## What this task involves:
The data must be returned in full, with no character altered.

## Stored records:
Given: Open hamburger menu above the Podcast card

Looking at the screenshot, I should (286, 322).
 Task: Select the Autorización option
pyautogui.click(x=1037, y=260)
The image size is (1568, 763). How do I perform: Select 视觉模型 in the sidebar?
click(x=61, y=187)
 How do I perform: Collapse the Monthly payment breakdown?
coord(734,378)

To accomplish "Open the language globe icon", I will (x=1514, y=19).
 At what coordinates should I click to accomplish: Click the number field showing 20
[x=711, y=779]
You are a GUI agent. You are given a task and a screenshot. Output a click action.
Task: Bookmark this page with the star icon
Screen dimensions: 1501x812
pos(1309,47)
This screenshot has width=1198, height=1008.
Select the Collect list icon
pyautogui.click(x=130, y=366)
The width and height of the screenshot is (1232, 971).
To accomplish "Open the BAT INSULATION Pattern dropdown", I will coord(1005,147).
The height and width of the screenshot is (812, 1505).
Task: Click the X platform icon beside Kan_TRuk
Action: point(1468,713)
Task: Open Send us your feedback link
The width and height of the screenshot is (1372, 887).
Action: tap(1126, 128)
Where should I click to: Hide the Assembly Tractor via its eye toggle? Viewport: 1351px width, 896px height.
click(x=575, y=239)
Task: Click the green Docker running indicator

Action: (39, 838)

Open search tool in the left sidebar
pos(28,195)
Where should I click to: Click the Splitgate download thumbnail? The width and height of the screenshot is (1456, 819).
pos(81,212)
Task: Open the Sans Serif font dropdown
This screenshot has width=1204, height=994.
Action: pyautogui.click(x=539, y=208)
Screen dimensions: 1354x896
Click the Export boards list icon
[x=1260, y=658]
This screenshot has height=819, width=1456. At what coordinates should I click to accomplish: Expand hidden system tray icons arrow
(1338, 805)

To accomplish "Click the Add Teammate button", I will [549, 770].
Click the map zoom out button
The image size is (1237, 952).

## Result:
Given: Open hamburger menu above the Podcast card

Looking at the screenshot, I should (286, 322).
 Task: Select the Autorización option
pyautogui.click(x=1037, y=260)
The image size is (1568, 763). How do I perform: Select 视觉模型 in the sidebar?
click(x=61, y=187)
 How do I perform: Collapse the Monthly payment breakdown?
coord(734,378)

To accomplish "Open the language globe icon", I will (x=1514, y=19).
 At what coordinates should I click to accomplish: Click the number field showing 20
[x=711, y=779]
You are a GUI agent. You are given a task and a screenshot. Output a click action.
Task: Bookmark this page with the star icon
Screen dimensions: 1501x812
pos(1309,47)
This screenshot has width=1198, height=1008.
Select the Collect list icon
pyautogui.click(x=130, y=366)
The width and height of the screenshot is (1232, 971).
To accomplish "Open the BAT INSULATION Pattern dropdown", I will coord(1005,147).
The height and width of the screenshot is (812, 1505).
Task: Click the X platform icon beside Kan_TRuk
Action: point(1468,713)
Task: Open Send us your feedback link
The width and height of the screenshot is (1372, 887).
Action: tap(1126, 128)
Where should I click to: Hide the Assembly Tractor via its eye toggle? Viewport: 1351px width, 896px height.
click(x=575, y=239)
Task: Click the green Docker running indicator

Action: (39, 838)

Open search tool in the left sidebar
pos(28,195)
Where should I click to: Click the Splitgate download thumbnail? The width and height of the screenshot is (1456, 819).
pos(81,212)
Task: Open the Sans Serif font dropdown
This screenshot has width=1204, height=994.
Action: pyautogui.click(x=539, y=208)
Screen dimensions: 1354x896
Click the Export boards list icon
[x=1260, y=658]
This screenshot has height=819, width=1456. At what coordinates should I click to accomplish: Expand hidden system tray icons arrow
(1338, 805)

To accomplish "Click the Add Teammate button", I will [549, 770].
Click the map zoom out button
The image size is (1237, 952).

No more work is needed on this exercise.